**PROBLEM DESCRIPTION:**
Please print exactly the lines from the one containing "Task: Click the GitHub octocat icon" through the last line of the records, and only those. Leave out any pictures.

**DATA EXTRACTS:**
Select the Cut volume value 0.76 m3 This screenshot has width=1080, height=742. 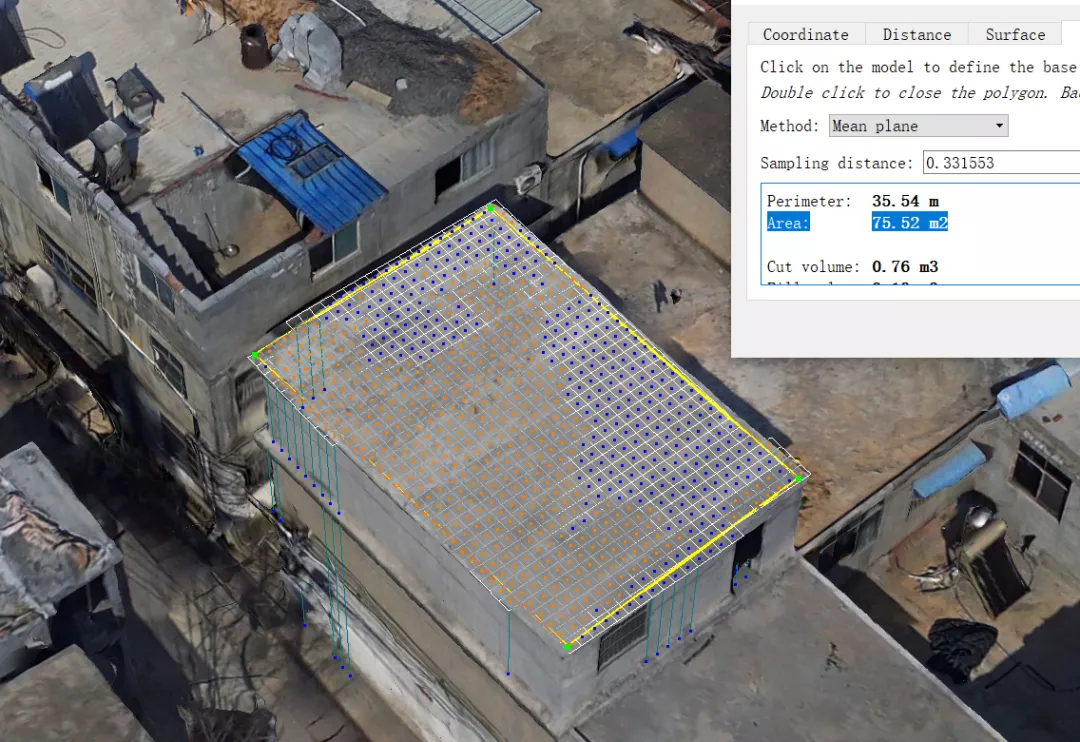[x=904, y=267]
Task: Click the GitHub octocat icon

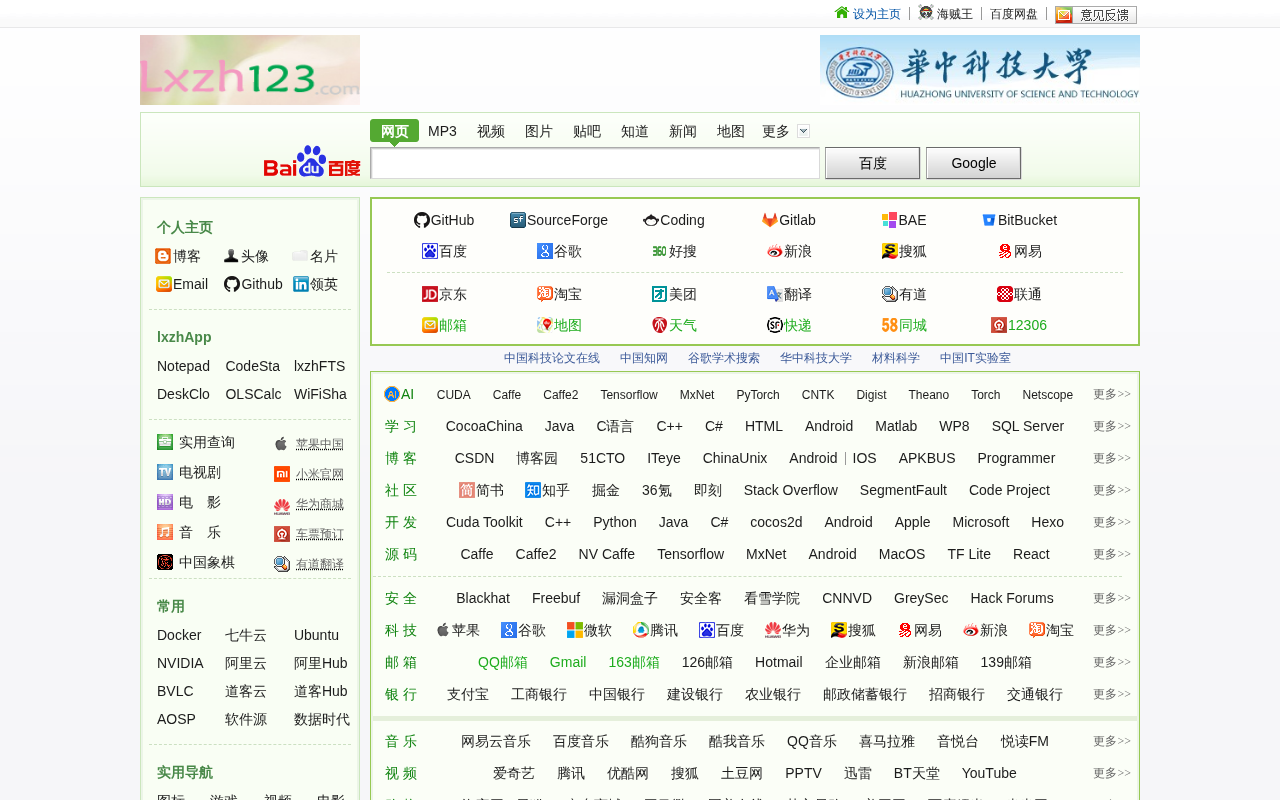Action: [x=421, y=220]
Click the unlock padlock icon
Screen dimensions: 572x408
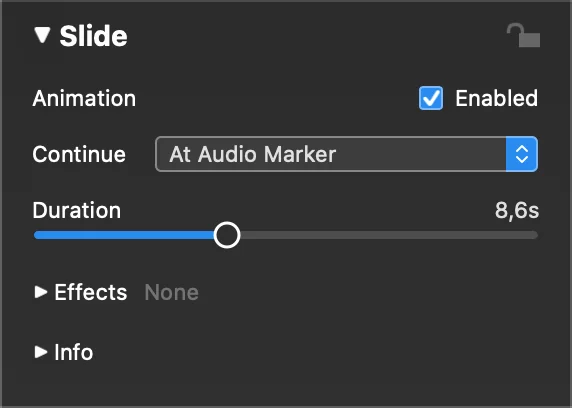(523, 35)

**ANSWER BOX:**
Task: Click the GitHub octocat icon

Action: [x=421, y=220]
Click the unlock padlock icon
Screen dimensions: 572x408
(523, 35)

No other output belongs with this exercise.